The annual Viasat Community Internet World Wi-Fi Day Celebration of Connecting the Unconnected Dovetails, celebrating the impact of Wi-Fi on connecting the unconnected, is celebrated on June 20th. For most of us, Wi-Fi is the technology that freed us from Ethernet: cables, desks and offices, and opened the door to the Internet of Things, a connected technology that is rapidly changing our daily lives.
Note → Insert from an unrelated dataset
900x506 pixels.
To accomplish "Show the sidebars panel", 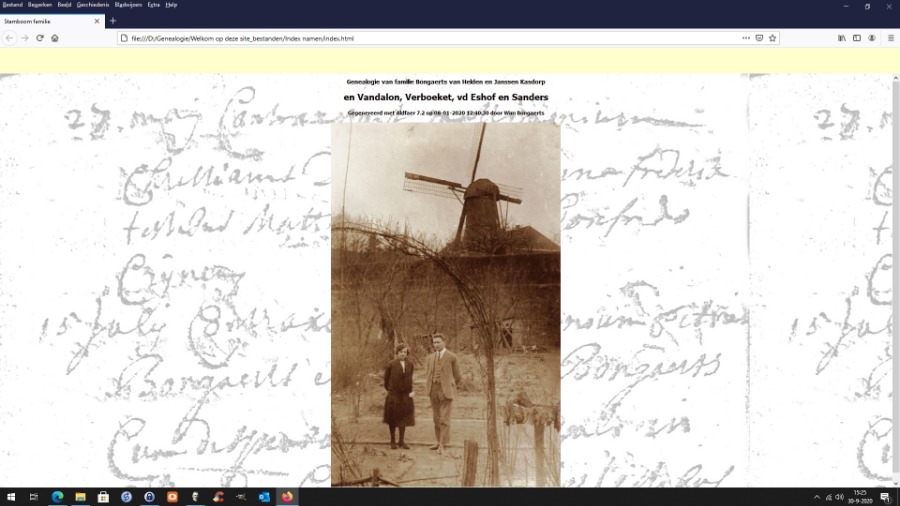I will (x=857, y=38).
But for those who live in underserved areas, it may have had an even greater impact. For people who have never had a reliable internet connection, Wi-Fi connections can be a lifeline. While Wi-Fi may seem like a relatively new term, the technology was born 80 years ago - the brainchild of a Hollywood movie star. In 1940, actress Hedy Lamarr came up with the idea of a radio signal that constantly jumps in frequency. The use of several varying frequencies would make it difficult for enemies to sabotage the Navy torpedo signals. She filed a patent for a secret communication system with the composer, but the Navy did not accept the proposed technology. Thirty years later, based on Lamarrs idea, a computer network called ALOHANET was created at the University of Hawaii. In 1971, he used microwave radio signals to connect seven computers in the Hawaiian Islands, the first wireless transmission of data. It took nearly 15 more years for the FCC to open the bands to unlicensed use to clear the way for today Wi-Fi. The Wi-Fi Alliance, created in 1999, has ensured uniform standards throughout the world.
Expanding Wi-Fi Usage
While all of these historic achievements are impressive, the biggest changes to Wi-Fi are yet to come. In April 2020, the Federal Communications Commission voted to increase the amount of spectrum available for Wi-Fi by nearly five times. This means more space and less interference for routers and additional devices, paving the way for the Internet of Things.
The new spectrum in the 6GHz band not only offers much more bandwidth, but should also have much lower latency, the amount of time it takes for a signal to travel from a sender to a receiver. It will function as an online fast lane for new devices that will use Wi-Fi 6, the latest and most efficient version of Wi-Fi. The average consumer will most likely not see any change in how their devices work. Wi-Fi 6 devices are also backwards compatible, which means that if you buy a new Wi-Fi 6-branded router, your phones, smart speakers, and other devices will work just fine with it. Wi-Fi 6 simply allows more devices to work efficiently on the same Wi-Fi channel at the same time, and this will become important very soon. But as new devices control the climate in our homes, lighting, security and many other aspects of our daily lives, by some estimates, the average number of devices in our homes will reach 50 by 2024.